I.- UN BUDGET POUR 2002 SATISFAISANT QUI ACCOMPAGNE LA MODERNISATION DES INSTRUMENTS DE LA DIPLOMATIE FRANÇAISE

Le budget pour 2002, qui apparaît comme un budget de continuité, devrait permettre la poursuite des grandes actions menées par le ministère dans quatre domaines : la diffusion de la culture et de l'enseignement de la langue française à l'étranger, la continuation des actions en matière d'aide au développement et de solidarité internationale, l'amélioration du traitement des demandes d'asile, l'accentuation des efforts en direction des Français de l'étranger.

Le budget pour 2002, en progression par rapport à la loi de finances pour 2001, est dans la lignée du dernier exercice, même si de nombreuses mesures nouvelles témoignent d'une accentuation des efforts en faveur notamment de la coopération culturelle et technique et de l'aide au développement.

▶ _SÉRIE D'EXERCICES_
- 1) D'après le texte sur le budget pour 2002, qu'est-ce qui montre que ce budget, bien que dans la lignée du dernier exercice, accentue certains efforts ? Expliquez-le en une à trois phrases.
- 2) Poursuivez le texte sur le budget pour 2002 en reprenant juste après sa dernière phrase.

▶ _DONNÉES FOURNIES_
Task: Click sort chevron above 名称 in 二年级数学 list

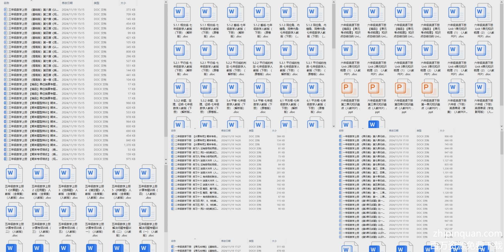Action: (x=195, y=129)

▶ _LES RÉPONSES_
- 1) Ce sont les nombreuses mesures nouvelles qu'il contient qui témoignent de cette accentuation des efforts. Elles portent notamment sur la coopération culturelle et technique et sur l'aide au développement.

- 2)
Le projet de budget du ministère des affaires étrangères pour 2002 s'établit à 3,4113 milliards d'euros (soit 22,4 milliards de francs), ce qui représente, pour la troisième année consécutive, une évolution positive, avec une augmentation de 1,3 % par rapport à la loi de finances pour 2001. Si l'on y ajoute la contribution française au fonds européen de développement (FED), transférée du budget des charges communes, le budget atteint alors 3,63 milliards d'euros (soit 23,8 milliards de francs).

La politique menée par l'actuel gouvernement en matière de relations internationales est dictée par une ferme volonté de lutter en faveur d'une mondialisation maîtrisée et de la réduction des inégalités à l'échelle de la planète.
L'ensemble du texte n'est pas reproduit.